In fact, we don’t have to evaluate the integral to prove Conjecture 1 if we take advantage of symmetry. Define the sum

$S_N(d,\alpha,\beta) = \sum\limits_{\substack{\mu \in \mathbf{Y}_d(dN) \\ \mu \subset R(d,2N)}} (\dim \mu)^\alpha (\dim \mu^*)^{\beta-\alpha},$

where $0 \leq \alpha \leq \beta$ and $\mu^*$ is the complement of $\mu \subset R(d,2N)$. Repeating the argument above essentially verbatim (change variables from $\lambda_i \in \mathbb{Z}_{\geq 0}$ to $y_i \in N^{-1/2}\mathbb{Z}$ in the sum and scale by the mesh volume), we find that

$\lim\limits_{N \to \infty} \left(\frac{1}{\sqrt{N}}\right)^{d-1} C_N(d) S_N(d,\alpha,\beta) = \int\limits_{\Omega_{d-1}} e^{-\alpha S(y_1,\dots,y_d)} e^{-(\beta-\alpha)S(-y_d,\dots,-y_1)} \mathrm{d}y_1 \dots \mathrm{d}y_{d-1}.$

This integral is even worse than the last one, but we claim that in fact the two are equal:

$\int\limits_{\Omega_{d-1}} e^{-\beta S(y_1,\dots,y_d)}\mathrm{d}y_1 \dots \mathrm{d}y_{d-1} = \int\limits_{\Omega_{d-1}} e^{-\alpha S(y_1,\dots,y_d)} e^{-(\beta-\alpha)S(-y_d,\dots,-y_1)} \mathrm{d}y_1 \dots \mathrm{d}y_{d-1}.$

This follows immediately if we can show that the action $S$ has the symmetry

$S(y_1,\dots,y_d) = S(-y_d,\dots,-y_1).$

This in turn is physically obvious: reflecting each point charge relative the the attractive harmonic potential preserves the distance of each particle to the potential, as well as the distance between every pair of particles, and hence does not change the potential energy of the system (Exercise: prove this algebraically). We have thus proved the following generalization of Conjecture 1 from Lecture 6.
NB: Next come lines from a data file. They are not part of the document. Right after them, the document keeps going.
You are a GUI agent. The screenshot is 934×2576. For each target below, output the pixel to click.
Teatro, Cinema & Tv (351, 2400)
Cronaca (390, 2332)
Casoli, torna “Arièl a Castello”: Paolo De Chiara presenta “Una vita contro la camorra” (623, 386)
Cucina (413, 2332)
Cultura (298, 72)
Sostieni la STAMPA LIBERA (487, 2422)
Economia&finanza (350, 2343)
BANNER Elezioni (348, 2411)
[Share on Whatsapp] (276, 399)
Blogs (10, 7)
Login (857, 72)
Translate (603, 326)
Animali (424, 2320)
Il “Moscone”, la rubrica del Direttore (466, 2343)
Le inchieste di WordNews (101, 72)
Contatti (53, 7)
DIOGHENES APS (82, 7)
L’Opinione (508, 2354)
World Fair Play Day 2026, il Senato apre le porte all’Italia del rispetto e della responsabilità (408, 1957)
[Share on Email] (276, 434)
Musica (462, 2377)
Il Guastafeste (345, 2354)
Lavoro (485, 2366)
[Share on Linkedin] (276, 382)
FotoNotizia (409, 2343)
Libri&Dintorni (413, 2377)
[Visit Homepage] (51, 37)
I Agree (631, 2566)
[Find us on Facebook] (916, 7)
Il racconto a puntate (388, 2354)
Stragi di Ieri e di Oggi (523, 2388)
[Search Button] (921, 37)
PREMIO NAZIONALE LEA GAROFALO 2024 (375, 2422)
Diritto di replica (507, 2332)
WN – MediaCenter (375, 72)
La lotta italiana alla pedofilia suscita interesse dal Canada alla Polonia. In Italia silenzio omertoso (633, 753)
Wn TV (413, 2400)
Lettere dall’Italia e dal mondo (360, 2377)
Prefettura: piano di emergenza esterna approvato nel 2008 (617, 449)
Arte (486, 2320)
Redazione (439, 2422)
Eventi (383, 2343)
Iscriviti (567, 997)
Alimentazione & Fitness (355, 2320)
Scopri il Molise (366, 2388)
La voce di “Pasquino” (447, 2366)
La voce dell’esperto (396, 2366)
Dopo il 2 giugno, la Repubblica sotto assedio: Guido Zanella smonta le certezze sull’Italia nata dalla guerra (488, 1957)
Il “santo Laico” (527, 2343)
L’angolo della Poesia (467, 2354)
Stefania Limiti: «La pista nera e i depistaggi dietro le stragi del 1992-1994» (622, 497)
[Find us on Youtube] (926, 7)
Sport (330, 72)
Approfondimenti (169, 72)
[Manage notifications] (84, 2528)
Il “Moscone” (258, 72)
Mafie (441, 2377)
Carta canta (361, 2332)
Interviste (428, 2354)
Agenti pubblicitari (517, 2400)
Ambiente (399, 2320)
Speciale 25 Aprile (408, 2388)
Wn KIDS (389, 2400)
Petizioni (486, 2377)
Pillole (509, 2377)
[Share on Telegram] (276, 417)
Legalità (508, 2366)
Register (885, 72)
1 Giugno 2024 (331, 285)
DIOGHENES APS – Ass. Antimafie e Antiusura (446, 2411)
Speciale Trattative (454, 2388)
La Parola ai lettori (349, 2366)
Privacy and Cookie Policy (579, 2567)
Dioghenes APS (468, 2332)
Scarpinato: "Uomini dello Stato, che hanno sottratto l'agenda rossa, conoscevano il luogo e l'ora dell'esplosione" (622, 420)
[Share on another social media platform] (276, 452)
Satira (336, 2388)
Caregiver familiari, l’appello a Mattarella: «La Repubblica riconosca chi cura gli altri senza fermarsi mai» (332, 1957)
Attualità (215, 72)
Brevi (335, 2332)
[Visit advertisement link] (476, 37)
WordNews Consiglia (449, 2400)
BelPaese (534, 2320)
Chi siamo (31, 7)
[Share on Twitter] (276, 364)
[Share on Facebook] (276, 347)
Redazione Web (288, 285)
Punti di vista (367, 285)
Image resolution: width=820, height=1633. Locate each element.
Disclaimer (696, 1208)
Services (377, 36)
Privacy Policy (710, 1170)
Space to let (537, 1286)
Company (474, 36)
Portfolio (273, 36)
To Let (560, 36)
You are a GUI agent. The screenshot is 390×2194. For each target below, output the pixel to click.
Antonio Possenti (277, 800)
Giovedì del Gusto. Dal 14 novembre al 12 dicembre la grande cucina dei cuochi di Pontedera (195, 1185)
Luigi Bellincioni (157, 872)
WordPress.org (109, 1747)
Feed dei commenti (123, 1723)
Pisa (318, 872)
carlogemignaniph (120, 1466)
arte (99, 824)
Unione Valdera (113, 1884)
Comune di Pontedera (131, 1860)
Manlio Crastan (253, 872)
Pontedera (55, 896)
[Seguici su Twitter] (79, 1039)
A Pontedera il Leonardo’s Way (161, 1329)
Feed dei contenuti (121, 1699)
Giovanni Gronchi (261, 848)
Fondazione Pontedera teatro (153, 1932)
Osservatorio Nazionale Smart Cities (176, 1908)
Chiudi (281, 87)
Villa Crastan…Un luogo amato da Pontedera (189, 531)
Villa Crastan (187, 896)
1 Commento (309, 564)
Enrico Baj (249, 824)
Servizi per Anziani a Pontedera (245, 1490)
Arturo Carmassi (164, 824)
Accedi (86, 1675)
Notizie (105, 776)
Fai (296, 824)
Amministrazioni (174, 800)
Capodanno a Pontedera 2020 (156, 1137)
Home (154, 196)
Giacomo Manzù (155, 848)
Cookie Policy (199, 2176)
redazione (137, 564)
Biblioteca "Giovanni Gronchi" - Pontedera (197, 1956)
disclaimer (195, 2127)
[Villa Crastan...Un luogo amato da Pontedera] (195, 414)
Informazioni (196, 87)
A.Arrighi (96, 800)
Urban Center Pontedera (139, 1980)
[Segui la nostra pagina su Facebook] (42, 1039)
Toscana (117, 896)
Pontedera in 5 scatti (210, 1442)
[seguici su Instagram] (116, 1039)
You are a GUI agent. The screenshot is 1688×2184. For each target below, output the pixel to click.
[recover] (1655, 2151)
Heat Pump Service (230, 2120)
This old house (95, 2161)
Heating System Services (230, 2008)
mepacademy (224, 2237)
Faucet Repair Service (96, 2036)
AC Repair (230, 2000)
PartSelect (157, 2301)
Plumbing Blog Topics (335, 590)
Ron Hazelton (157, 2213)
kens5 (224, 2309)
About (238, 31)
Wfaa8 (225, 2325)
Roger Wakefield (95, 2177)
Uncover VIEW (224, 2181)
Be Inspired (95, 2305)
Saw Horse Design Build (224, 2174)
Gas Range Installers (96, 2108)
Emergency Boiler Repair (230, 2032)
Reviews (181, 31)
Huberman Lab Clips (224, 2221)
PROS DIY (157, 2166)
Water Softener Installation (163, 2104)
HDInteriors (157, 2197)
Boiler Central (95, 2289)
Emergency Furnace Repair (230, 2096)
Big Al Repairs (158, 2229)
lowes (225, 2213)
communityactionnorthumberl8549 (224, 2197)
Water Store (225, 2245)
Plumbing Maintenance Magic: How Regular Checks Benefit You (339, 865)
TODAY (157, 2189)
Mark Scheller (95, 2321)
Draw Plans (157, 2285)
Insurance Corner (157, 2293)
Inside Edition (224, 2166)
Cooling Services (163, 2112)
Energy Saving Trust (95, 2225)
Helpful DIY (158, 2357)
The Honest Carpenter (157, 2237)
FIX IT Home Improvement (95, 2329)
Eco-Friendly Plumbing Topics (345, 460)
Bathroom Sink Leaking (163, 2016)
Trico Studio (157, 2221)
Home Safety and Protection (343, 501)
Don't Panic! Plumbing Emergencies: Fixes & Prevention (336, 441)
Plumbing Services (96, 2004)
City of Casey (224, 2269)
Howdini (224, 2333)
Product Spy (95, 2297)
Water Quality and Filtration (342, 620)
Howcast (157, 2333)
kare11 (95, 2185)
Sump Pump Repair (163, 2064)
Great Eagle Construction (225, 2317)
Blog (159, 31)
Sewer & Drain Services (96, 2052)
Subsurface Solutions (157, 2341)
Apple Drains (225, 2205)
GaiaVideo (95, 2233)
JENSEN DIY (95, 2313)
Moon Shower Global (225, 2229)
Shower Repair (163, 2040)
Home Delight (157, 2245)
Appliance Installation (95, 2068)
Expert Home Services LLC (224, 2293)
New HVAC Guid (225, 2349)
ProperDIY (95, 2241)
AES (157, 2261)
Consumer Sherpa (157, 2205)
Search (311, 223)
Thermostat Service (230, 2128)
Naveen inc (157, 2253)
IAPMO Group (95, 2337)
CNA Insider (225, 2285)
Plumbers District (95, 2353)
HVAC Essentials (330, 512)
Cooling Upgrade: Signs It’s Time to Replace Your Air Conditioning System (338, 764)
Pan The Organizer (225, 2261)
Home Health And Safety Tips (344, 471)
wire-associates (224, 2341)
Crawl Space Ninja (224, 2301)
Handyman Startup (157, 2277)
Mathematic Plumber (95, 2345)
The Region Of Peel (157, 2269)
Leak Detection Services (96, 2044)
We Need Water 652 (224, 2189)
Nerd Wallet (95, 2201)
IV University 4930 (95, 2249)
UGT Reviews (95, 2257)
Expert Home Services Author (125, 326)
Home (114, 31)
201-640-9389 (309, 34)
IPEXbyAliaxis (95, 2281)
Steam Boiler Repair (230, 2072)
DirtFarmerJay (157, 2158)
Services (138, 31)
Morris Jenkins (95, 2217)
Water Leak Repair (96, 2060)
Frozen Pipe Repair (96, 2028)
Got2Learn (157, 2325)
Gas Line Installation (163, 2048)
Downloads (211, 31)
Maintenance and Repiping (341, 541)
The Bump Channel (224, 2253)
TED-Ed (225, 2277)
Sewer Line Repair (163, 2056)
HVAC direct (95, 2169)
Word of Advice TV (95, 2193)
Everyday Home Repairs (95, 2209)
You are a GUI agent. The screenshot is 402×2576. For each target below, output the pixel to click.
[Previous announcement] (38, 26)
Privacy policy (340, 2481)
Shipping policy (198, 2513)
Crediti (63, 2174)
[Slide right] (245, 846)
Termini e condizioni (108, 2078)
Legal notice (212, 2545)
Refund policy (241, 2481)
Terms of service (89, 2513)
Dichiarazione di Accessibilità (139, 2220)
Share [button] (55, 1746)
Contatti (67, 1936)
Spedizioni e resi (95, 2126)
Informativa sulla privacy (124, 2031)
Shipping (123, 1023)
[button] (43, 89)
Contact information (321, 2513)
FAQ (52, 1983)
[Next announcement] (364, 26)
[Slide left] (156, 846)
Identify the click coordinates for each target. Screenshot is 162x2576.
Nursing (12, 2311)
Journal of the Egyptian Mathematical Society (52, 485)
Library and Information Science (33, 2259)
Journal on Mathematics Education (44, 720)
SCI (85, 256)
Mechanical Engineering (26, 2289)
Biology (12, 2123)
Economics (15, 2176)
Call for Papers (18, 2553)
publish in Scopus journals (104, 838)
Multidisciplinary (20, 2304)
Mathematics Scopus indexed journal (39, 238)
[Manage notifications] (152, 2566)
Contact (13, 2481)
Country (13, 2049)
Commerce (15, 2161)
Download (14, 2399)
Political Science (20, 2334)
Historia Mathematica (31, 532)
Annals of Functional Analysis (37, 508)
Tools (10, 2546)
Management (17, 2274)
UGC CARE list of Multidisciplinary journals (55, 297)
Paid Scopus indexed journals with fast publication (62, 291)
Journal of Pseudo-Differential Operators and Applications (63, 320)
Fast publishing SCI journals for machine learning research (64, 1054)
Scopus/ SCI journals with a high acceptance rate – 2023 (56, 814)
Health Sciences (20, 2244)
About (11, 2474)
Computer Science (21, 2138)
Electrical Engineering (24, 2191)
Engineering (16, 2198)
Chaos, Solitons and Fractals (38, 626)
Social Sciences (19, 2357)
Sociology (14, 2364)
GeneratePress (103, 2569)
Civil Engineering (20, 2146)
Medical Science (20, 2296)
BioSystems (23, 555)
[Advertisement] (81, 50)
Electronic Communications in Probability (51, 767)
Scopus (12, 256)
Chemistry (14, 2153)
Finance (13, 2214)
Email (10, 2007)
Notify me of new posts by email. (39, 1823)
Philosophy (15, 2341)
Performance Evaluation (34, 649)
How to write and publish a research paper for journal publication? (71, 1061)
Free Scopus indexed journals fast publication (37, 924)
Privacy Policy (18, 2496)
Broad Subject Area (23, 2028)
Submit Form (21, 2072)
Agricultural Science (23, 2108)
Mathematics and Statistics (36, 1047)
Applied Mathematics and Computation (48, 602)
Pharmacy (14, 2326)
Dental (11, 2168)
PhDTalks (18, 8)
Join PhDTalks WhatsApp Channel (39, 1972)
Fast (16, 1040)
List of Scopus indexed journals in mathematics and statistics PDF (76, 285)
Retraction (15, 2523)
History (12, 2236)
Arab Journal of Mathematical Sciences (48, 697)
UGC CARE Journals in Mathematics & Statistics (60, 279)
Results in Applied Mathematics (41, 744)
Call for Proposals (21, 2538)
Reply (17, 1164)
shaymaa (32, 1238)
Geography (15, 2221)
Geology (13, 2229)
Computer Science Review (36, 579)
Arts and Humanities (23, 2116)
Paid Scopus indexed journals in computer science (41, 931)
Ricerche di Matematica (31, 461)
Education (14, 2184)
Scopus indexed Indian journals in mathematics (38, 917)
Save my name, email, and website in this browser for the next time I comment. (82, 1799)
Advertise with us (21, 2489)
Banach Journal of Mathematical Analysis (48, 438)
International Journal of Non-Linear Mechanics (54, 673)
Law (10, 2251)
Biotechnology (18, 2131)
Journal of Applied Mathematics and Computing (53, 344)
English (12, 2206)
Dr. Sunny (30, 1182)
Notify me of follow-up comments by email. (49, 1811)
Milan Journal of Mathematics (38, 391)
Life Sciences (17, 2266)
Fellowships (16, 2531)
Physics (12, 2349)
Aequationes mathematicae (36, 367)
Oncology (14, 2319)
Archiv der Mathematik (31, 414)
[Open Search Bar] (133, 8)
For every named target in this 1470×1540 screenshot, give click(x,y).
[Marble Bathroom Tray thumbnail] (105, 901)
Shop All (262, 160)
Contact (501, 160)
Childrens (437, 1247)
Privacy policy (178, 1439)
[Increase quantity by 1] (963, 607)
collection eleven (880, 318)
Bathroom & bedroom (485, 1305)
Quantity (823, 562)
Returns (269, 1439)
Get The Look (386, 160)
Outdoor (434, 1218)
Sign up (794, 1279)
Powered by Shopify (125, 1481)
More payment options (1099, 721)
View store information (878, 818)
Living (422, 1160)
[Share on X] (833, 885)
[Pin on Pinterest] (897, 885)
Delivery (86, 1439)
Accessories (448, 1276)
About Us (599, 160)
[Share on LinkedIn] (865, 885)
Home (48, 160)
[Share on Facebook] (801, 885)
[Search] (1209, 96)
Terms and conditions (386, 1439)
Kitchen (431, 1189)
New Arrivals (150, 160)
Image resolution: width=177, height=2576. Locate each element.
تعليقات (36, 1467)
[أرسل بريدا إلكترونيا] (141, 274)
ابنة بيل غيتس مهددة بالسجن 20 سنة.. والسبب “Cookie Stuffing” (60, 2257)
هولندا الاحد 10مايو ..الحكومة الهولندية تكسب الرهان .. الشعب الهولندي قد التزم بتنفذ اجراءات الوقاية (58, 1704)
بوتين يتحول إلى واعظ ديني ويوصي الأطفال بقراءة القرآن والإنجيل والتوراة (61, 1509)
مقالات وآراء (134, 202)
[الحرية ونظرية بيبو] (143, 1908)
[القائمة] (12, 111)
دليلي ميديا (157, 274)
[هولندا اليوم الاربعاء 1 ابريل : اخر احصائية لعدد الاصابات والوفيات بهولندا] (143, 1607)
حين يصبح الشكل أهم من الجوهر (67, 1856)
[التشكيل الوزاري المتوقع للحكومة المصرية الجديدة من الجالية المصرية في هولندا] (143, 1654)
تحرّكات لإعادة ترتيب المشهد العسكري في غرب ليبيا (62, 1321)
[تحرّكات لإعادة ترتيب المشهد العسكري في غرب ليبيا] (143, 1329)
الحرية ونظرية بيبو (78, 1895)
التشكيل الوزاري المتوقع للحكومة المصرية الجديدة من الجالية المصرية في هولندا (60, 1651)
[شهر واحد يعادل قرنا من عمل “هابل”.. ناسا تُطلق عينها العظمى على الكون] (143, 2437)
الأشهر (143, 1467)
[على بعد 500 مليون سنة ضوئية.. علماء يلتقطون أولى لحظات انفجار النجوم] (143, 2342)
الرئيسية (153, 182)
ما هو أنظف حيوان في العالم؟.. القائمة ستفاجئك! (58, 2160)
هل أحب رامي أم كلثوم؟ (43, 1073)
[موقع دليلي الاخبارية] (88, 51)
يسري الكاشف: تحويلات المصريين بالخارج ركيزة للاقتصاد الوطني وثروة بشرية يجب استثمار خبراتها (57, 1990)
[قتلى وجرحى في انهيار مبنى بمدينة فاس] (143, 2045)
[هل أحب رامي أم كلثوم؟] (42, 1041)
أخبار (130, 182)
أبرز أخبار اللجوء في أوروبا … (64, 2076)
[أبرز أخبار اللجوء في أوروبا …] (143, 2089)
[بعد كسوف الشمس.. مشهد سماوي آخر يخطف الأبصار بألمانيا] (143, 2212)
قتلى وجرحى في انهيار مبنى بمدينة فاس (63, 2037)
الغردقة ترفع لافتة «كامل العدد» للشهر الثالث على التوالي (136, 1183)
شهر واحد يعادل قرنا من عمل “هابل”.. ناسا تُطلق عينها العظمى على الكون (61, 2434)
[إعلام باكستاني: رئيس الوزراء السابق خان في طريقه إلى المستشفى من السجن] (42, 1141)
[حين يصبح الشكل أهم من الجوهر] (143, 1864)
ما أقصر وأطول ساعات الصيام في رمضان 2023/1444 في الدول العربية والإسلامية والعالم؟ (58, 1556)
Theorem 1: For any $d \in \mathbb{N}$ and $0 \leq \alpha \leq \beta$, we have that

$N!_d^{(\beta)} \sim S_N(d,\alpha,\beta)$

as $N \to \infty$. In particular, taking $\alpha=1$ and $\beta =2$ we get

$N!_d \sim \dim R(d,2N)$

as $N \to \infty$.

The moral of this story is that using physical intuition to guide mathematical reasoning can be quite useful. This is just a small example. For something more challenging, you might try the following exercise suggested by Polya and Szego. Let me know if you solve it.

Exercise 1: Prove the Riemann hypothesis by showing that the imaginary coordinates of the non-trivial zeros of the zeta function are the energy levels of a quantum mechanical system, i.e. the eigenvalues of the selfadjoint operator which is the Hamiltonian of the system.

The fact that we can obtain the $N \to \infty$ asymptotics of $N!_d$ is really a consequence of the fact that we can describe this combinatorial function as a sum over Young diagrams. One could try various other versions of this. For example, let $\sigma \in \mathrm{S}(d+1)$ be any fixed permutation, and define $N!_\sigma$ to the the number of permutations $\pi$ in the symmetric group $\mathrm{S}(N)$ which avoid $\sigma$, meaning that no subsequence of $\pi$, when written in one-line notation, is order isomorphic to $\sigma$. Our exactly solvable function $N!_d$ corresponds to choosing $\sigma$ to be the reverse identity permutation, i.e. the Coxeter element in the Weyl group $\mathrm{S}(d+1)=A_d$. Not much is known about the $N \to \infty$ asymptotics of the generalized factorial $N!_\sigma$ for other choices of $\sigma$. The growth of this function is the subject of the Stanley-Wilf ex-conjecture, which asserts that $N!_\omega \leq C_\sigma^N$ where $C_\sigma > 0$ does not depend on $N$. Stirling’s formula tells us that this is false for $N!$, which exhibits super-exponential growth, and the theorem of Regev we have proved over the course of the last few lectures tells us that this is true for $N!_d$.

The Stanley-Wilf conjecture was proved by Adam Marcus and Gabor Tardos in 2002. Their proof gives a value for $C_\sigma$ which is exponential in $d$. On the other hand, we know from the asymptotics of $N!_d$, which we can explicitly compute, that in this case $C_\sigma$ is polynomial in $d$ (Exercise: check this by computing the asymptotics of $\dim R(d,2N)$ using the usual Stirling formula (Hint: this was already suggested as an Exercise in Lecture 5)). For a while, it was believed that $C_\sigma$ should be of polynomial growth for all choices of $\sigma$. This was disproved by Jacob Fox, who showed that in a certain precise sense $C_\sigma$ is almost always of exponential growth. So $N!_d$ really is special among pattern avoiding generalizations of the factorial function.